• YOUR INSTRUCTIONS: Each entry below should be returned exactly as is, with the pictures removed.

Stored records
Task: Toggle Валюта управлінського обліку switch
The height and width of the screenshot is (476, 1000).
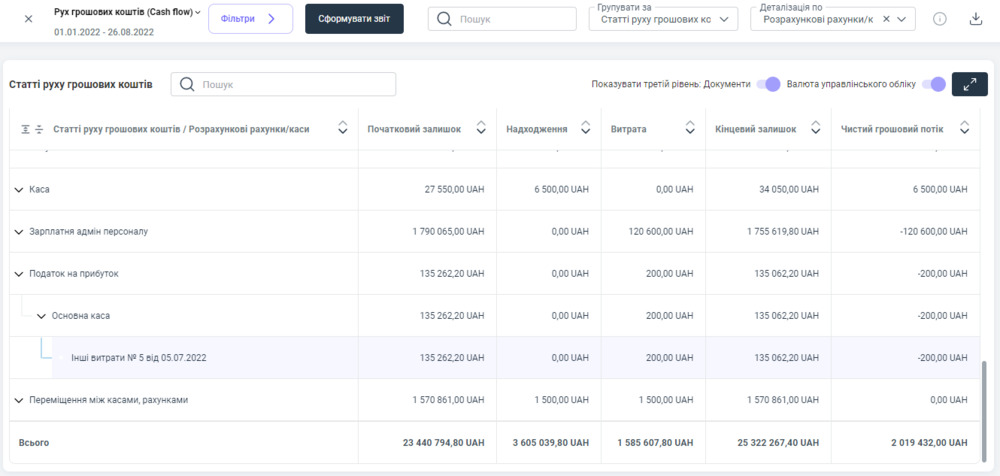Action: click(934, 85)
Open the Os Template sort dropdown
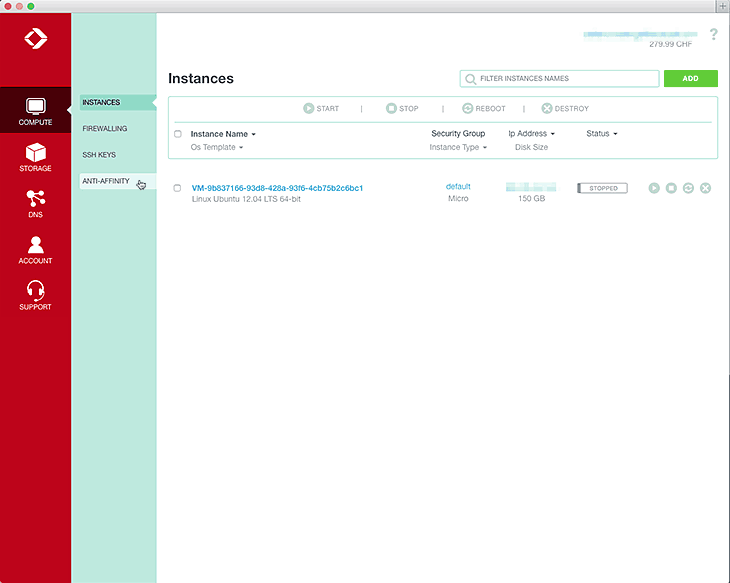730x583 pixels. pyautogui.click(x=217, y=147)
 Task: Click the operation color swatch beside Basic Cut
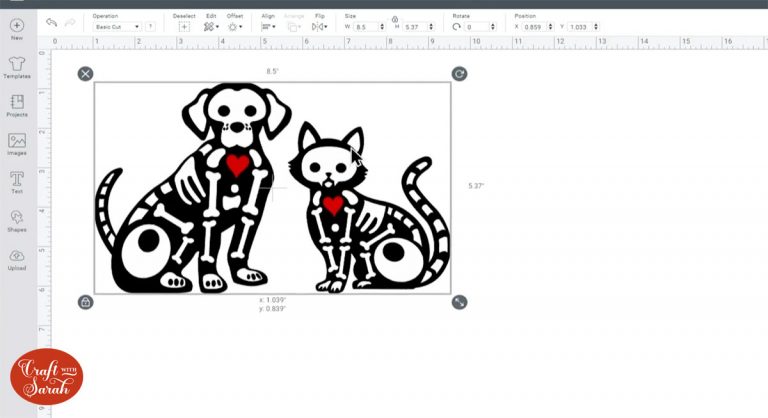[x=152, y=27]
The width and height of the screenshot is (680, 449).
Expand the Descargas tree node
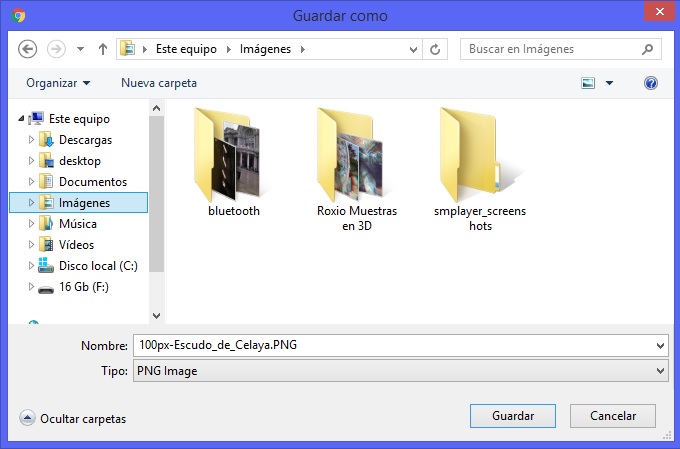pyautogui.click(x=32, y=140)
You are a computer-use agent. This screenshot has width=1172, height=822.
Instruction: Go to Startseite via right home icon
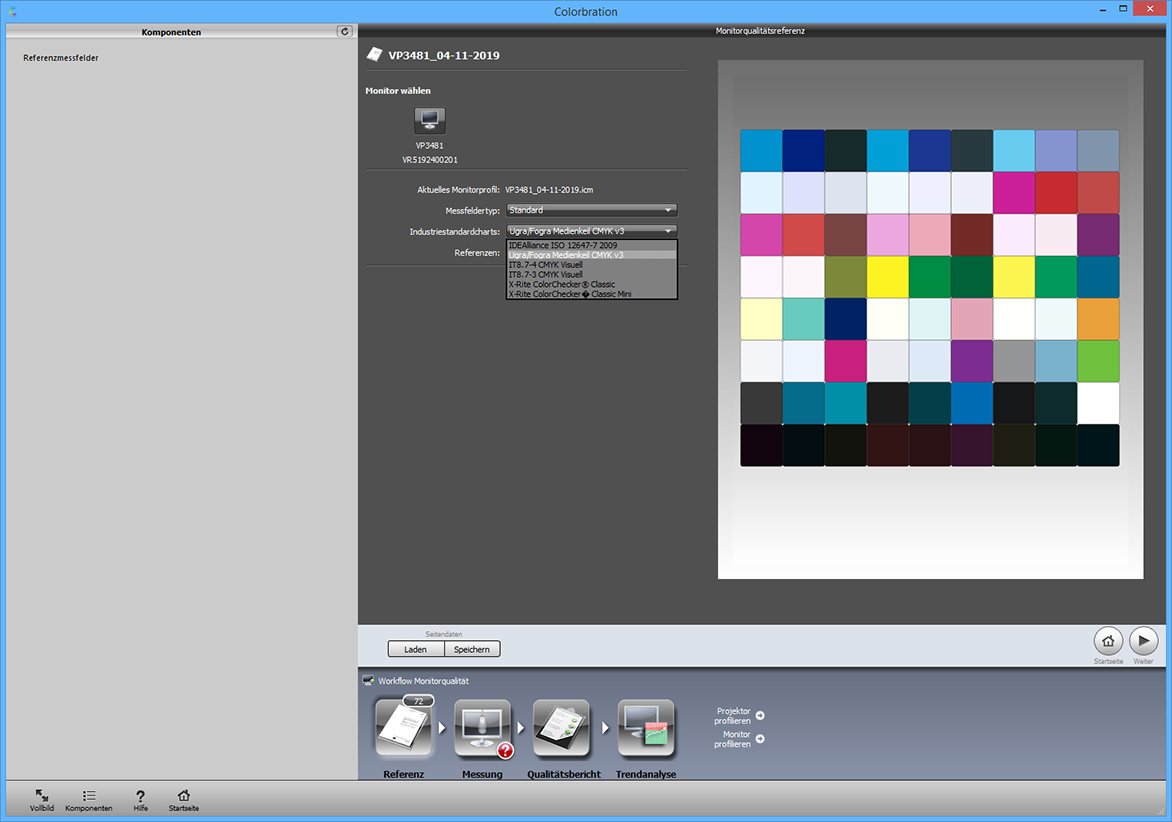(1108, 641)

• THE COMPLETED TASK:
Task: Toggle Валюта управлінського обліку switch
The height and width of the screenshot is (476, 1000).
Action: click(934, 85)
Open the Os Template sort dropdown
730x583 pixels. pyautogui.click(x=217, y=147)
 Task: Click the operation color swatch beside Basic Cut
[x=152, y=27]
The width and height of the screenshot is (680, 449).
Expand the Descargas tree node
pyautogui.click(x=32, y=140)
You are a computer-use agent. This screenshot has width=1172, height=822.
Instruction: Go to Startseite via right home icon
(1108, 641)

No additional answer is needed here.